======== Data provided

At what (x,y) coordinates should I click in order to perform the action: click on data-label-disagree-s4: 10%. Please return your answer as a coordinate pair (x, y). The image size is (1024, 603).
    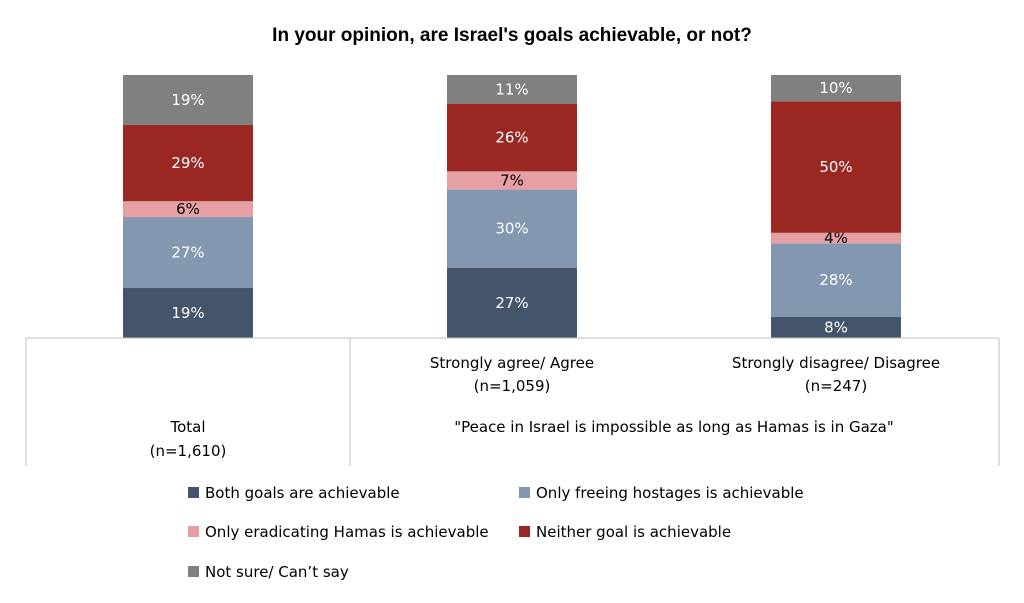
    Looking at the image, I should click on (836, 88).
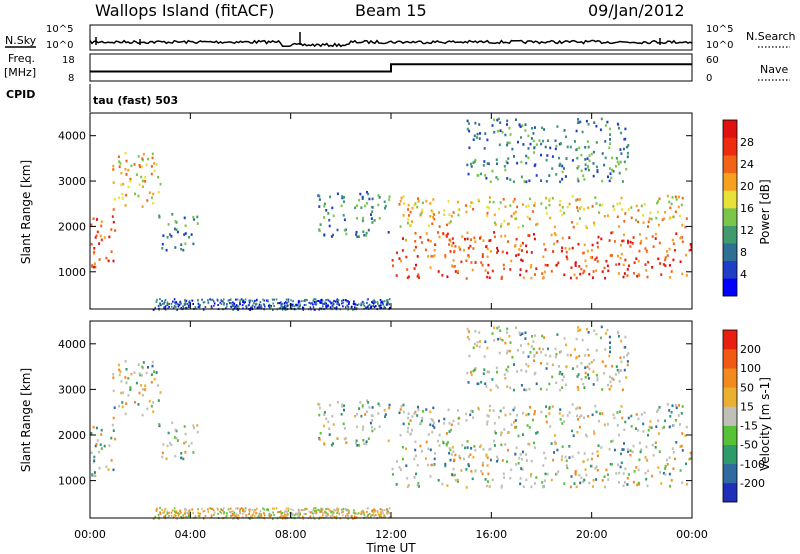 This screenshot has height=554, width=800. Describe the element at coordinates (730, 234) in the screenshot. I see `colorbar-segment` at that location.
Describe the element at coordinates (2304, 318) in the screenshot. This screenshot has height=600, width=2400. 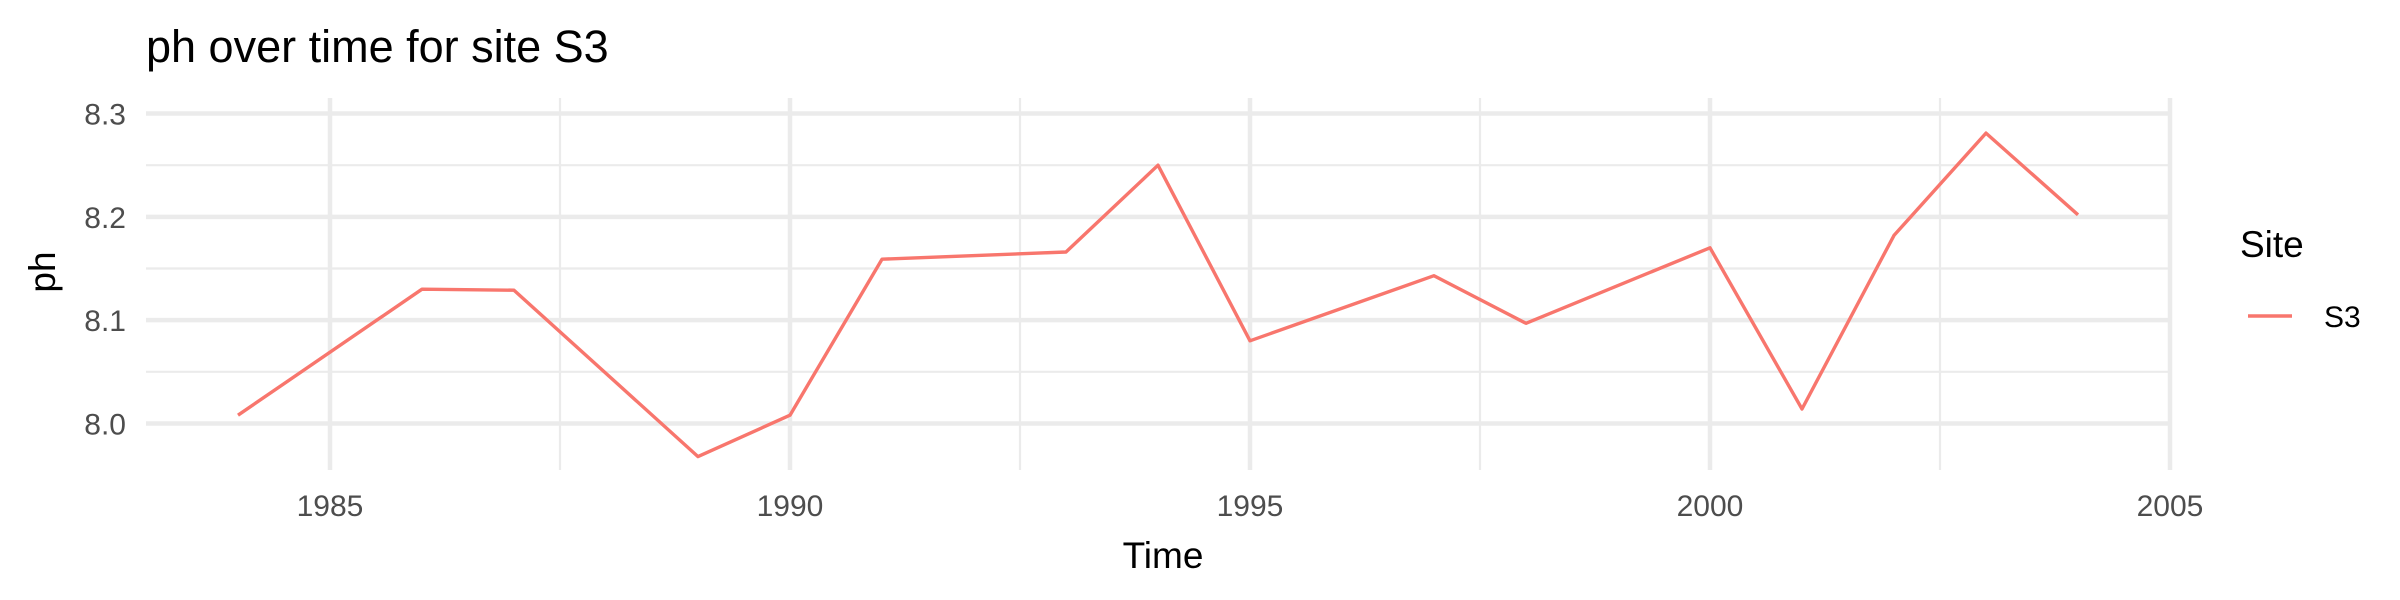
I see `legend-entries: S3` at that location.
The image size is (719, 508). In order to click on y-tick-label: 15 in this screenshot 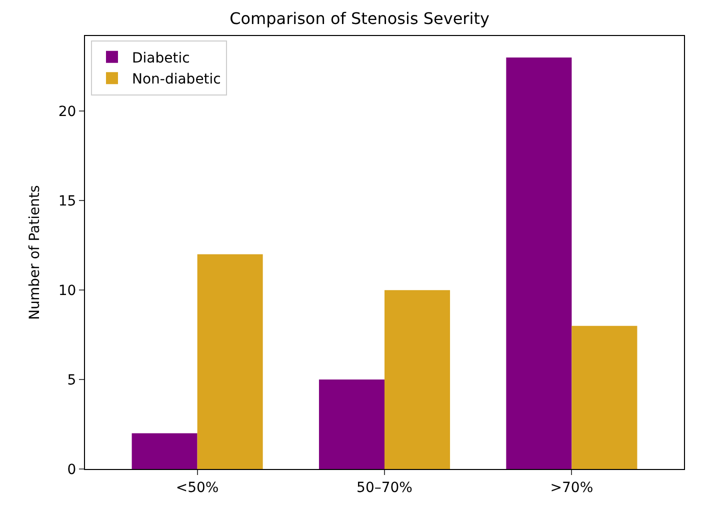, I will do `click(67, 202)`.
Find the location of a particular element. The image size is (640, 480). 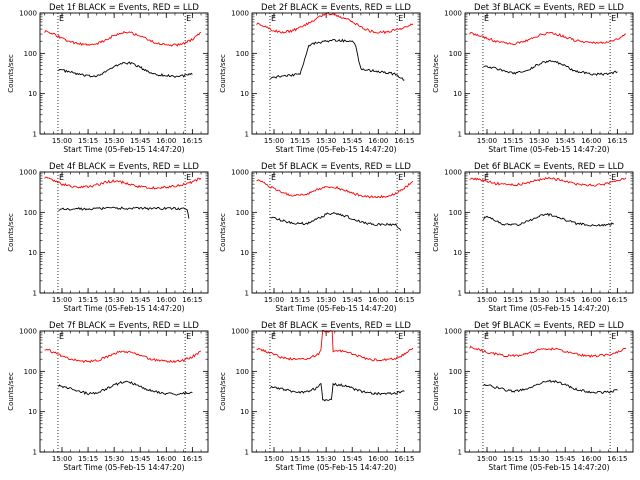

panel-title: Det 3f BLACK = Events, RED = LLD is located at coordinates (549, 8).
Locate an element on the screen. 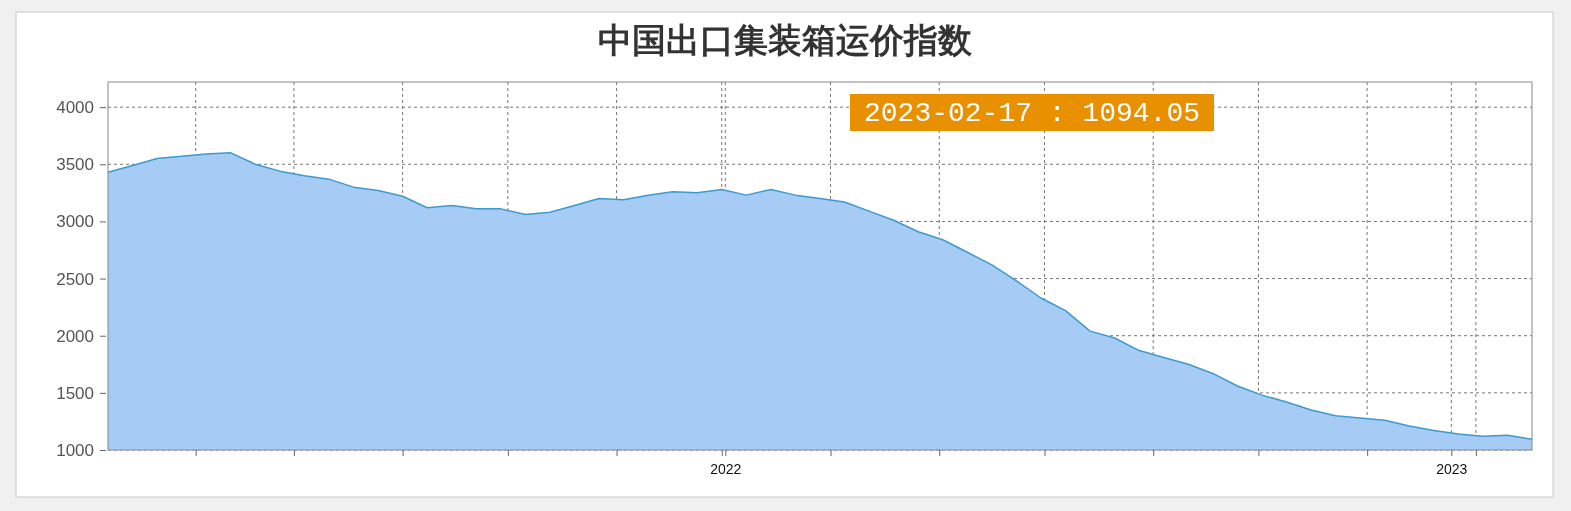 The height and width of the screenshot is (511, 1571). chart-title: 中国出口集装箱运价指数 is located at coordinates (786, 40).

================

What is required:
Recast the entries, from the first line through the line that contains "Looking at the", as a Markdown table with the columns Row and Line, giving each line's row number and its text. Skip blank lines and leave the pictures out.

Answer box:
| Row | Line |
|---|---|
| 1 | At what (x,y) coordinates should I click in order to perform the action: click on data-label-disagree-s4: 10%. Please return your answer as a coordinate pair (x, y). The image size is (1024, 603). |
| 2 |     Looking at the image, I should click on (836, 88). |